● **Extrait**
Du reste, les événements d’Espagne donnaient le plus cruel démenti à ces annonces de prochaine délivrance. La population juive avait déjà pour adversaires, dans ce pays, les bourgeois et les nobles, jaloux de son bien-être, les ecclésiastiques, désireux de faire montre de zèle religieux, les renégats, qui espéraient faire croire à la sincérité de leur conversion en manifestant leur haine pour leurs anciens coreligionnaires. À tous ces ennemis vinrent se joindre, au commencement du XVe siècle, trois autres persécuteurs, un Juif baptisé, un moine dominicain et un pape, qui firent aux Juifs le plus grand mal. Ces trois nouveaux adversaires, Josua Lorqui, Fray Vincent Ferrer et Pedro de Luna, connu comme antipape sous le nom de Benoît XIII, firent verser des larmes de sang aux malheureux Juifs d’Espagne.

● **Enregistrements conservés**
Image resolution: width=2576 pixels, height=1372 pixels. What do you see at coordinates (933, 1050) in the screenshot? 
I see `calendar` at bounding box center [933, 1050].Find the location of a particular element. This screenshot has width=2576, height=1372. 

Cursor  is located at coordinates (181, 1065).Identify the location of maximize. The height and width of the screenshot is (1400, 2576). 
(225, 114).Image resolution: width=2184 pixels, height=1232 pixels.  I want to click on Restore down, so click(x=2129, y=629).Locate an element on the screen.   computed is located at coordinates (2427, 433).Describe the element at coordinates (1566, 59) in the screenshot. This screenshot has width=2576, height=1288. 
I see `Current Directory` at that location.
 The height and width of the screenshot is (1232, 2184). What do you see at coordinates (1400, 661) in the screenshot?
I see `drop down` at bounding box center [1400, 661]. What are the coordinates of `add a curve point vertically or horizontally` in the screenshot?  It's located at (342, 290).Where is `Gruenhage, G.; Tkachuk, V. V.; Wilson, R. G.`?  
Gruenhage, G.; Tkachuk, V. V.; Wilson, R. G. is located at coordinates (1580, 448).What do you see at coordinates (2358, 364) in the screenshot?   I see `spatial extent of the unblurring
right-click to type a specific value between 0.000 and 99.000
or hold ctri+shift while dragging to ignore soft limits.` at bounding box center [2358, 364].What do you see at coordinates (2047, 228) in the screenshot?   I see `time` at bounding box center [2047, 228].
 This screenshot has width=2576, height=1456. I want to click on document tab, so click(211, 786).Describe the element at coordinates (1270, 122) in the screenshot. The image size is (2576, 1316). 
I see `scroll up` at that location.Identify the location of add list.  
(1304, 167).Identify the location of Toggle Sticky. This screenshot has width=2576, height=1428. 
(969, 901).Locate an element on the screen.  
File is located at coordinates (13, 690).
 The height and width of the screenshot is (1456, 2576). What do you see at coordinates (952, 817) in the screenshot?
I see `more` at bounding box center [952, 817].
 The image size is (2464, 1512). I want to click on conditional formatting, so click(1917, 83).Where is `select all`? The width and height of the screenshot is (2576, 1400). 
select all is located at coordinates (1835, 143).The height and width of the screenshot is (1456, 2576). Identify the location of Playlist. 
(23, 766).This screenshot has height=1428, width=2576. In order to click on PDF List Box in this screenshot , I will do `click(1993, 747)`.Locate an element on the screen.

● **Consignes de l'exercice**
a: Résumez l'extrait en deux phrases.
b: Recopiez mot pour mot le passage de l'extrait qui va de « Du reste, les » jusqu'à « malheureux Juifs d’Espagne. ».
Les enregistrements forment un matériau indépendant de l'extrait.

● **Résultats de l'exercice**
a: Les événements d'Espagne démentaient cruellement les annonces de prochaine délivrance, car la population juive y avait déjà pour adversaires les bourgeois et les nobles, les ecclésiastiques et les renégats. Au commencement du XVe siècle s'y ajoutèrent trois nouveaux persécuteurs, le Juif baptisé Josua Lorqui, le moine dominicain Fray Vincent Ferrer et Pedro de Luna, antipape sous le nom de Benoît XIII, qui firent aux Juifs le plus grand mal.

b:
Du reste, les événements d’Espagne donnaient le plus cruel démenti à ces annonces de prochaine délivrance. La population juive avait déjà pour adversaires, dans ce pays, les bourgeois et les nobles, jaloux de son bien-être, les ecclésiastiques, désireux de faire montre de zèle religieux, les renégats, qui espéraient faire croire à la sincérité de leur conversion en manifestant leur haine pour leurs anciens coreligionnaires. À tous ces ennemis vinrent se joindre, au commencement du XVe siècle, trois autres persécuteurs, un Juif baptisé, un moine dominicain et un pape, qui firent aux Juifs le plus grand mal. Ces trois nouveaux adversaires, Josua Lorqui, Fray Vincent Ferrer et Pedro de Luna, connu comme antipape sous le nom de Benoît XIII, firent verser des larmes de sang aux malheureux Juifs d’Espagne.